#### Exercise input:
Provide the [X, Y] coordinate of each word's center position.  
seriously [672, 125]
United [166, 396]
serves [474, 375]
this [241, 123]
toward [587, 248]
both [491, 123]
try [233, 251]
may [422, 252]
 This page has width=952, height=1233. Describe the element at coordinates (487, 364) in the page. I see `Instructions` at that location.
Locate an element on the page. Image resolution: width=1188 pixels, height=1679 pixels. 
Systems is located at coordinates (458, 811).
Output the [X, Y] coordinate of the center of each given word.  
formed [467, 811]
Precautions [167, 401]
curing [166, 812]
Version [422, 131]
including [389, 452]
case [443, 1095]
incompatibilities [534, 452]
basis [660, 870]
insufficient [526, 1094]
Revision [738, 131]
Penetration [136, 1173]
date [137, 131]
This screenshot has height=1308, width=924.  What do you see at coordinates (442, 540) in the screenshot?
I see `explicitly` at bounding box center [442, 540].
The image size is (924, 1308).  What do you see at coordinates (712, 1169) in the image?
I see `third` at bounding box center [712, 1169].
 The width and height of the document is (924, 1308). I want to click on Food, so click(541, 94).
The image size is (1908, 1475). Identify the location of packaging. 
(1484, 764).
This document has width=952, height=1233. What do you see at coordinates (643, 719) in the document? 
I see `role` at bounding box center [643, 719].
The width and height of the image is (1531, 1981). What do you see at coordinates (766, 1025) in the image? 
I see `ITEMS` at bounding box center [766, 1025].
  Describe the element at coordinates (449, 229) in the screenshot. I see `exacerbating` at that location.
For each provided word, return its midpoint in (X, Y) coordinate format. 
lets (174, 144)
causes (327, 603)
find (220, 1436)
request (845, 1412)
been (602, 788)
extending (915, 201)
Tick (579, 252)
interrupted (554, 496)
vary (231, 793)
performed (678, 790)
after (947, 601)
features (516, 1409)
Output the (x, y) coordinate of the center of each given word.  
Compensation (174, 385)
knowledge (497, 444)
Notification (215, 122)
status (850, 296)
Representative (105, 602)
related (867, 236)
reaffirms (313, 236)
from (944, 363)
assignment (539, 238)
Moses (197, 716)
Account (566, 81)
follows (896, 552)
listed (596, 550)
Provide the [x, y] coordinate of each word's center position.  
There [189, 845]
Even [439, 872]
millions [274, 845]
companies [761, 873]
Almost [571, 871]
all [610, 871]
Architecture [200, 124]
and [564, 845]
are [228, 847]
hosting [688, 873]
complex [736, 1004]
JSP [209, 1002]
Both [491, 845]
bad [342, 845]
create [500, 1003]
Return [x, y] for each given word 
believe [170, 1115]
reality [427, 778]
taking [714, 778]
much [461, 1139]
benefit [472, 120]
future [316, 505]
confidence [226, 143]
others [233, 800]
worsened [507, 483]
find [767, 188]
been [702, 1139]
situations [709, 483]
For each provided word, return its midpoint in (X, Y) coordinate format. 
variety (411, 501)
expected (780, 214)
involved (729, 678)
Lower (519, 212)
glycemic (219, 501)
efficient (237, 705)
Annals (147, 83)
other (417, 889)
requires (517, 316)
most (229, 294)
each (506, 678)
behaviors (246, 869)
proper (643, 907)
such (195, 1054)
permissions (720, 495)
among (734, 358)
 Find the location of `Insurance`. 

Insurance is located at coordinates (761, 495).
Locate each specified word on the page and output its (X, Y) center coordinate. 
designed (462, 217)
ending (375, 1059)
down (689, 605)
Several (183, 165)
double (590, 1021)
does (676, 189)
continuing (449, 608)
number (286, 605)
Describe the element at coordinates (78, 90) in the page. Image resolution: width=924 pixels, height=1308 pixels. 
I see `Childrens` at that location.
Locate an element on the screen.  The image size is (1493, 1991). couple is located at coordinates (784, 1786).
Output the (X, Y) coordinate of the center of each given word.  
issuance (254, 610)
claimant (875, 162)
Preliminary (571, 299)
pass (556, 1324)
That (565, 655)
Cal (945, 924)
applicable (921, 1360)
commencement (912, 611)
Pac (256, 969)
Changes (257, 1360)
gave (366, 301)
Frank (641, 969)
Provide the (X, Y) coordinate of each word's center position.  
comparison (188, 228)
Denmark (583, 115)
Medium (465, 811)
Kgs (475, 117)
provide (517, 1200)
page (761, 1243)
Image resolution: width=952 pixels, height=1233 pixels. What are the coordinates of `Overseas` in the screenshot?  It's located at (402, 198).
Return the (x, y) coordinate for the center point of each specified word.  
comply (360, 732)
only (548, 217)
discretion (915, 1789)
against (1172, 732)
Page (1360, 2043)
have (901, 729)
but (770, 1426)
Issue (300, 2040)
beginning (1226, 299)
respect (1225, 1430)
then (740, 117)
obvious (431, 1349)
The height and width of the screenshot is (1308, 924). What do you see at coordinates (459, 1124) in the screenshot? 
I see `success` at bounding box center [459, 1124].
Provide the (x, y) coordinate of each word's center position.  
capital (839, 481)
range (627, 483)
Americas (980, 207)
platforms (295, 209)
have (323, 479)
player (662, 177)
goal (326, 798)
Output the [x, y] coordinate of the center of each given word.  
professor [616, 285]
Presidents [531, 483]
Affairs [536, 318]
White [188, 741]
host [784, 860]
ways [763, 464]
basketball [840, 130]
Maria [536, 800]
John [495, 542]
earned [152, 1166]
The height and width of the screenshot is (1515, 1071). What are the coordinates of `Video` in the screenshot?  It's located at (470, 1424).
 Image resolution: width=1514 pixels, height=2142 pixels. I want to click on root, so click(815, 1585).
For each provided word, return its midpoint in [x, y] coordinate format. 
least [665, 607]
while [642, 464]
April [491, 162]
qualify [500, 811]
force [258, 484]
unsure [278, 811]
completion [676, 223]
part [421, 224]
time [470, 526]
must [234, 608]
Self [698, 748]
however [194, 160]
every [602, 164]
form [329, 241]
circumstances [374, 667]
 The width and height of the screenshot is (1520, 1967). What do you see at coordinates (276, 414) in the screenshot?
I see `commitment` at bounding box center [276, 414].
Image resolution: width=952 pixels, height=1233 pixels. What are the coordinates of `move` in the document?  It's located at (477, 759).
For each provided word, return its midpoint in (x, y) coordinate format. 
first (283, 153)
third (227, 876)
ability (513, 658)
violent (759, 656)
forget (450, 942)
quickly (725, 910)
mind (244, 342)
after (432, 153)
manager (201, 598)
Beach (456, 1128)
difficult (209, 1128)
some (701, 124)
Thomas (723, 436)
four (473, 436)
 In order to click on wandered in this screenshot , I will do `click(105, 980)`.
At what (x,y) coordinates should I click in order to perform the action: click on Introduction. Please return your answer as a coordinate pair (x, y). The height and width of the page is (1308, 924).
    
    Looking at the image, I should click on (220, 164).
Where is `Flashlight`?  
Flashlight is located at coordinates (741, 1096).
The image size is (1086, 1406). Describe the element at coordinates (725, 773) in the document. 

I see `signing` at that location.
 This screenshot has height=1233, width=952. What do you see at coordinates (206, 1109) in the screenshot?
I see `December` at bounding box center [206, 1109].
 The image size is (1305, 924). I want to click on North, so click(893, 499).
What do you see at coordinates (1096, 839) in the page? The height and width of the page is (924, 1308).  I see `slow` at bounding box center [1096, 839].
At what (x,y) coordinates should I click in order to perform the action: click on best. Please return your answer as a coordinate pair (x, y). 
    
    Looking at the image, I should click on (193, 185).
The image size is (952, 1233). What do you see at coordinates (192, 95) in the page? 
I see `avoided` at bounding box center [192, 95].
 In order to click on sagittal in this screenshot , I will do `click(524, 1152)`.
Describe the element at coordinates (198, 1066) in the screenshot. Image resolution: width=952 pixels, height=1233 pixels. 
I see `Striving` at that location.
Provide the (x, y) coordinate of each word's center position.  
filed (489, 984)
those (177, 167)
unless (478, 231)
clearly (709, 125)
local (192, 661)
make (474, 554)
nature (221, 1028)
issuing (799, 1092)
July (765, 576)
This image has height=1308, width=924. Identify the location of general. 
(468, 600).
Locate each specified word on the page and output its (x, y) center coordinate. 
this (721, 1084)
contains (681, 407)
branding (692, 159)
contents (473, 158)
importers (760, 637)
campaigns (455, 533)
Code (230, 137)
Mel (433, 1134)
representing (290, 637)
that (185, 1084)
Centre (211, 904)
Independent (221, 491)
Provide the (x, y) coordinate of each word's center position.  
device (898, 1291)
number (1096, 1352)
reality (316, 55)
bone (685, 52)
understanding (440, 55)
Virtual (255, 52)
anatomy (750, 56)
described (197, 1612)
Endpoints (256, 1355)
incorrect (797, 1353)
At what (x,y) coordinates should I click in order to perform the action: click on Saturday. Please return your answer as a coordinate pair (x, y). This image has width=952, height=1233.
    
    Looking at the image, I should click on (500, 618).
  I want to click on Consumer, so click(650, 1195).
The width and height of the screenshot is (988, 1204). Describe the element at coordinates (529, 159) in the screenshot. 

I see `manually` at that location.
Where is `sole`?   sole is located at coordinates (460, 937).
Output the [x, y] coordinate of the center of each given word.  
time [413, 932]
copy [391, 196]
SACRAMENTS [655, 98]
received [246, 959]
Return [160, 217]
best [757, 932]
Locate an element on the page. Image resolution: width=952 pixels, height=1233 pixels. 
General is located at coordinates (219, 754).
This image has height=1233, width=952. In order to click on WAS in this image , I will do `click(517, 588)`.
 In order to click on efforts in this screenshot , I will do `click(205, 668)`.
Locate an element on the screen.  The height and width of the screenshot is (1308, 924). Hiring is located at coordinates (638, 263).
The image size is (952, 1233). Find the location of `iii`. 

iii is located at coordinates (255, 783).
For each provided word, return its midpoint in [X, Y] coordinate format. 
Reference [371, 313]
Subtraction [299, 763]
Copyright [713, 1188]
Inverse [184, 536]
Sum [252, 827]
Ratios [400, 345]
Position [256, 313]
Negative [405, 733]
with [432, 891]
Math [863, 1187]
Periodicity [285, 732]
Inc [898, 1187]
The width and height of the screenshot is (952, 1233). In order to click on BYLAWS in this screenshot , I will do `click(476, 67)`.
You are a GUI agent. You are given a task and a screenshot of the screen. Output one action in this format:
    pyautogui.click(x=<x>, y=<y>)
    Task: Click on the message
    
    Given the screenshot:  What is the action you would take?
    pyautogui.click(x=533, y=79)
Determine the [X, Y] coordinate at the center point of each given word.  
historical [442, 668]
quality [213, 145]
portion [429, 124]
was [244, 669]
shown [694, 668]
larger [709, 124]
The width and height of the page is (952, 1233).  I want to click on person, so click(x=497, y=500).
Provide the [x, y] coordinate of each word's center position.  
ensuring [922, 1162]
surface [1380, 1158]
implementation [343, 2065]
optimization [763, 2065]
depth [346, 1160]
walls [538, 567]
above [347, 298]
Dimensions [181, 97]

#### What is needed:
Copy the stretch of the material above from the line containing "date [137, 131]" through the line containing "Architecture [200, 124]", including both of those lines, with no changes.

#### Worked answer:
date [137, 131]
This screenshot has height=1308, width=924.  What do you see at coordinates (442, 540) in the screenshot?
I see `explicitly` at bounding box center [442, 540].
The image size is (924, 1308).  What do you see at coordinates (712, 1169) in the image?
I see `third` at bounding box center [712, 1169].
 The width and height of the document is (924, 1308). I want to click on Food, so click(541, 94).
The image size is (1908, 1475). Identify the location of packaging. 
(1484, 764).
This document has width=952, height=1233. What do you see at coordinates (643, 719) in the document? 
I see `role` at bounding box center [643, 719].
The width and height of the image is (1531, 1981). What do you see at coordinates (766, 1025) in the image? 
I see `ITEMS` at bounding box center [766, 1025].
  Describe the element at coordinates (449, 229) in the screenshot. I see `exacerbating` at that location.
For each provided word, return its midpoint in (X, Y) coordinate format. 
lets (174, 144)
causes (327, 603)
find (220, 1436)
request (845, 1412)
been (602, 788)
extending (915, 201)
Tick (579, 252)
interrupted (554, 496)
vary (231, 793)
performed (678, 790)
after (947, 601)
features (516, 1409)
Output the (x, y) coordinate of the center of each given word.  
Compensation (174, 385)
knowledge (497, 444)
Notification (215, 122)
status (850, 296)
Representative (105, 602)
related (867, 236)
reaffirms (313, 236)
from (944, 363)
assignment (539, 238)
Moses (197, 716)
Account (566, 81)
follows (896, 552)
listed (596, 550)
Provide the [x, y] coordinate of each word's center position.  
There [189, 845]
Even [439, 872]
millions [274, 845]
companies [761, 873]
Almost [571, 871]
all [610, 871]
Architecture [200, 124]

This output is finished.